We identify all of these phenomena (suicide, self-harm, eating disorders, physical abuse), with the term crisis. Someone who is in crisis is likely in need of some form of immediate support, be it intervention, therapy, or emergency. Roughly a third of people who think about suicide make a plan; 72% of those who report making a suicide plan actually make an attempt Kessler et al. (1999).

Accurate, automatic detection of someone in crisis in social media, messaging applications, and voice assistants has profound consequences. A crisis classifier can enable positive outcomes by enabling human outreach at earlier stages, and rescues at later stages.

In many ways, however, it can still fall short of a human detector, by way of lacking an explanation or rationale of why classifier detected crisis. The factors that explain why someone is in crisis can range from suicidal ideation to eating disorders, from self-harm to sexual abuse.

In crisis situations, triage can improve if the detection system can explain why the person is crisis. Someone who is about to die by suicide via overdose should receive a different response than someone who is considering anorexia

due to self-image issues. Population level surveillance, diagnostics, and statistics are much improved due to factor based explanation. Finally, in human-in-the-loop crisis systems, the human responder can better sift through information if the factors of crisis were visually highlighted through automated means Dinakar et al. (2014). With the rise of complex neural models in classification tasks, we’ve seen gains in accuracy at the cost of transparency and interpretability (Kuhn and Johnson, 2013). In this work, we present models that we validate both for their raw accuracy and for the quality of their explanations. Validating a model’s explanations, in addition to its detection performance, can improve interpretability in the model. In summation, automatically generating explanations for crisis detection scales and pays off in many ways.

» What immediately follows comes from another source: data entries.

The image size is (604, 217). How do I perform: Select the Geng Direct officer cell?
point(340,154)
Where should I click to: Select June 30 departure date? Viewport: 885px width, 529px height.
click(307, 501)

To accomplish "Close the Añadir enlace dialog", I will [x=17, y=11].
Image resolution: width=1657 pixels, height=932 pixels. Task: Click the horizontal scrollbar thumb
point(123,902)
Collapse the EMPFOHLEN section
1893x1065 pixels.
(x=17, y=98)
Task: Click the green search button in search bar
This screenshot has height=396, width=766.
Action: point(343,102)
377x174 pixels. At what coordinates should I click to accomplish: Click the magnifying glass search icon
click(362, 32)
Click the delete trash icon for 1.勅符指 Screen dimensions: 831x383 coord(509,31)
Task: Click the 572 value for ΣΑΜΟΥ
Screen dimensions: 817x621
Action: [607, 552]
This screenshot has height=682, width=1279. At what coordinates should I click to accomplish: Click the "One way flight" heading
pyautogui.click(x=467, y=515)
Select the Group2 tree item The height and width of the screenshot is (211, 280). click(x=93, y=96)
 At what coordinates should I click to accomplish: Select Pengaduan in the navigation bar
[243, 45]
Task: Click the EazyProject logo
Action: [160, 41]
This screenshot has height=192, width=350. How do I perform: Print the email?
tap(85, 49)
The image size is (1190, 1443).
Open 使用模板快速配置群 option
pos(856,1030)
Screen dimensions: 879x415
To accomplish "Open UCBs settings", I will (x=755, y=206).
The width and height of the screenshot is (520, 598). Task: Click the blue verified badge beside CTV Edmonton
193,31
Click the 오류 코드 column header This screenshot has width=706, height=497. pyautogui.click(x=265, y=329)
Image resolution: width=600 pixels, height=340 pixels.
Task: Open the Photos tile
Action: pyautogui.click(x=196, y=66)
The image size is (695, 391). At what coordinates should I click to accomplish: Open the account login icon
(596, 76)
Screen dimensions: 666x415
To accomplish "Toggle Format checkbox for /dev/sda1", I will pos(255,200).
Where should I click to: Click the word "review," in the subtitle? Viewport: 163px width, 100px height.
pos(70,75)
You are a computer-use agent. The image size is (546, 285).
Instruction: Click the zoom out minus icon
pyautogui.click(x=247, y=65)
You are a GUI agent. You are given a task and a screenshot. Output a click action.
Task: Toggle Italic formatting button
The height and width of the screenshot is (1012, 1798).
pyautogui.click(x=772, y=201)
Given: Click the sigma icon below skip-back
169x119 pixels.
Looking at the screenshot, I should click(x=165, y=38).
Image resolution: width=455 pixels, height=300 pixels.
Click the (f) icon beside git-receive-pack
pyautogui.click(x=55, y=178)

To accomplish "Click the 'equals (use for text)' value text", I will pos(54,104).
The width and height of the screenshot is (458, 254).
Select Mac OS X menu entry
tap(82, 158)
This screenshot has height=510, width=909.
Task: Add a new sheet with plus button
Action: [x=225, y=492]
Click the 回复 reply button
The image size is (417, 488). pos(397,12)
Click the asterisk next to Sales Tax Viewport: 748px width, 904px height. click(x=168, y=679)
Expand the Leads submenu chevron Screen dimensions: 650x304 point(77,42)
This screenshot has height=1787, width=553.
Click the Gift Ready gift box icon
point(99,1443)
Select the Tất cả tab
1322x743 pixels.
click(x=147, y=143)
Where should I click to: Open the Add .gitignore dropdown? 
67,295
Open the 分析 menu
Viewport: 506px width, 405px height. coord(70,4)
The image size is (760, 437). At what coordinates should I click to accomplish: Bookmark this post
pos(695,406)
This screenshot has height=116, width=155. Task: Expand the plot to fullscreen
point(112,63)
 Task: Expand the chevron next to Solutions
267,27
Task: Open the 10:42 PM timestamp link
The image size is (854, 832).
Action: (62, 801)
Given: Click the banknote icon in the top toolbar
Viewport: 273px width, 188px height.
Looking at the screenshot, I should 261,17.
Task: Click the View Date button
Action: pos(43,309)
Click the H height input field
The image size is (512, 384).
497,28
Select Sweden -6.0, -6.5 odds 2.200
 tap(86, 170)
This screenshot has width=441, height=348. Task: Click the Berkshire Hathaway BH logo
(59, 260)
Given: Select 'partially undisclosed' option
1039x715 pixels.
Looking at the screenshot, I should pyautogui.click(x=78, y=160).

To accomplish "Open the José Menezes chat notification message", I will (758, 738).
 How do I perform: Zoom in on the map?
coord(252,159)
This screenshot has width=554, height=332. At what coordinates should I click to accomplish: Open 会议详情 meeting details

While we evaluate our models’ explanations against human reference explanations, it is not practical to collect enough explanations to train these models on such data. Collecting an explanation requires an annotator to write free text or to highlight text for every case of crisis, sometimes more than once for a post (e.g. for a sexual abuse victim considering suicide), while merely identifying crisis is a simple binary decision task that can be performed much more quickly and cheaply.

In this paper, we explore the problem of generating explanations for crisis without explicit supervision using modern representation learning techniques. We demonstrate our success comparing our proposed models with a variety of explanatory methods and models on a rationale-labeled test set. We evaluate the generated explanations through ROUGE metrics against human-produced references. In addition, we show detection performance that outperforms prior methods.

2 Related Work

Detecting Crisis

Wood et al. (2016) identify 125 Twitter users who publicly state their suicide attempt online on a specific date and have tweets preceding the suicide attempt. They artificially balance these tweets using data from random users who are assumed to be neurotypical, acknowledging that this data will be contaminated with users who also ideate and attempt suicide. They train simple, linear classifiers that show promise in detecting these suicidal users and discuss the difficulties of realizing this technology, highlighting privacy and intervention concerns. In our work, we attempt detection and explanation on phenomena that includes but is not limited to suicide on a dataset that is significantly larger and not artificially balanced. However, we do not incorporate the record of suicide attempt as signal when labeling.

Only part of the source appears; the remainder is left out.